As a lifelong bookworm I always like it when I get the opportunity to read books in order to review them in my weekly newspaper column. Over the Christmas-New Year’s holiday season I had the opportunity to peruse several such recent releases that I felt were worth passing along to our readers. 

It will come as no surprise to longtime readers of this column (or anyone who knows me well at all) that my favorite among this crop of recent material is the long-awaited biography of my all-time favorite musical group. William J. Bush’s Greenback Dollar: The Incredible Rise of the Kingston Trio (Scarecrow Press) tells the story of the act that not only launched America’s folk music boom of the 1950s and ’60s, but in its way helped paved the way for the even more phenomenal success in this country of The Beatles.

The Beatles of course were fans of a number of American musical acts – including, as Bush says in his introductory chapter, the Kingston Trio. The two groups were similar in that their members enjoyed and appreciated a number of musical genres – folk, country, pop, rock, even showtunes and songs from foreign lands – and used them to forge their own unique sounds that captured the attention of young record buyers of their respective eras.

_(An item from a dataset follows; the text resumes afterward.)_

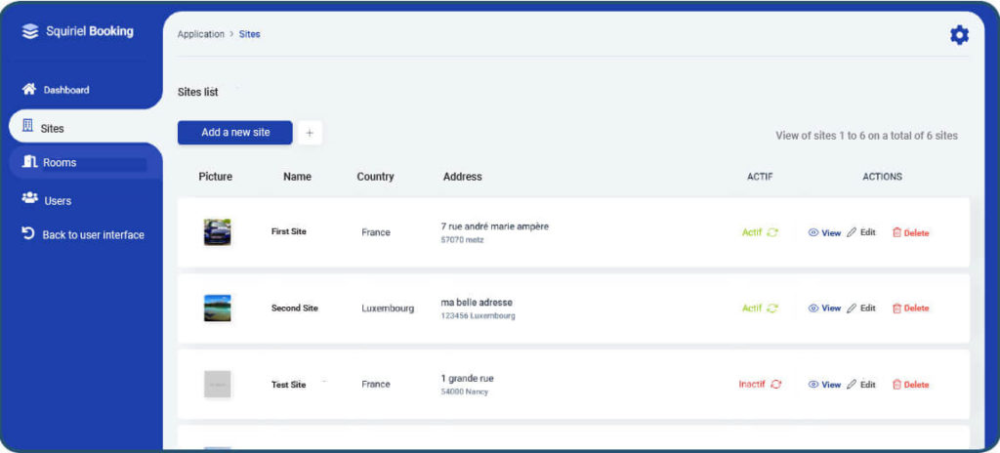Click the eye View icon for Test Site
The image size is (1000, 453).
click(x=813, y=385)
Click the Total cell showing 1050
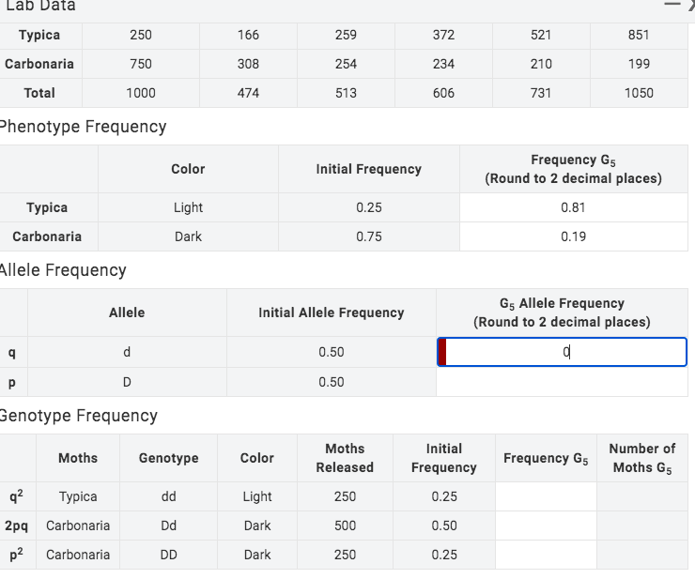Screen dimensions: 695x579 (x=639, y=93)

For a time prior to the advent of the Beatles, the Kingston Trio was THE most popular act in music. Over a 10-year period beginning in 1957, the group released 19 albums that reached Billboard's Top 100; 14 of those made the Top 10, and five hit the Number One spot. Four of their Top 10 albums charted at the same time for five weeks in November and December 1959 – a record unmatched for more than 50 years – and after half a century the group still ranks among the all-time leaders on several of Billboard's cumulative charts, including those for most weeks with a Number One album, most total weeks charting an album, most Number One albums, most consecutive Number One albums, and most Top 10 albums.

Bush’s account of those years is affectionate but honest, detailing both the group’s enormous success and the internal rifts that led founding member David Guard to leave the group in 1961. Guard and fellow founder Bob Shane had been boyhood friends in Hawaii before heading to California to college and forming the Trio with San Diego native Nick Reynolds; Bush reveals previously unknown details regarding the split, and details how John Stewart - who would later pen such classic tunes as “I’m A Believer” for the Monkees and “Runaway Train” for Rosanne Cash – went from being a member of the Trio’s legion of fans to Guard’s replacement in the act.

Greenback Dollar is a book that will appeal not only to fans of this group in particular but to students of American pop music in general. This is one I simply cannot recommend highly enough.

Also recommended is James O’Brien’s The Scientific Sherlock Holmes: Cracking The Case With Science And Forensics (Oxford Press). Anyone who has ever been a fan of the various CSI television series or have had an interest in the use of forensics to combat crime will be intrigued by this examination of how much modern real-world police scientists owe to the original tales of the Great Detective written by Sir Arthur Conan Doyle.

O’Brien explains Holmes’ pioneering use of so many of the techniques that are taken for granted today. Holmes, for example, was making use of fingerprinting and handwriting analysis long before those practices were actually being used by Scotland Yard and other law enforcement agencies. The author includes details how techniques first appearing in the Holmes stories were put to use in such real-life investigations as the Lindbergh Baby kidnapping and the hunt for the infamous Zodiac Killer.

Whether you’re a fan of Holmes or today’s popular TV police dramas, or simply interested in science or real-life police techniques, this is a book you will not only enjoy but also learn a great deal from. I’d even go so far to suggest that it should probably be required reading for those training for careers in the law enforcement community.

The one fiction volume I’ve read recently is a prose story involving a well-known comic book character, but one that should appeal even to those who aren’t ordinarily fans of that type of tale. Wayne of Gotham by Tracy Hickman (It Books/HarperCollins) is the latest retelling of the popular Batman legend, but puts a new spin on the familiar tale by focusing its attention primarily on Dr. Thomas Wayne – whose murder will eventually inspire his young son Bruce to become Batman. 

The ending was a bit disappointing for me (and in some respects a tad too reminiscent of the resolution of last year’s film The Dark Knight Rises), but that’s ultimately a minor quibble. Overall Wayne of Gotham is a well-crafted psychological thriller that fans of the aforementioned Holmes stories should particularly enjoy.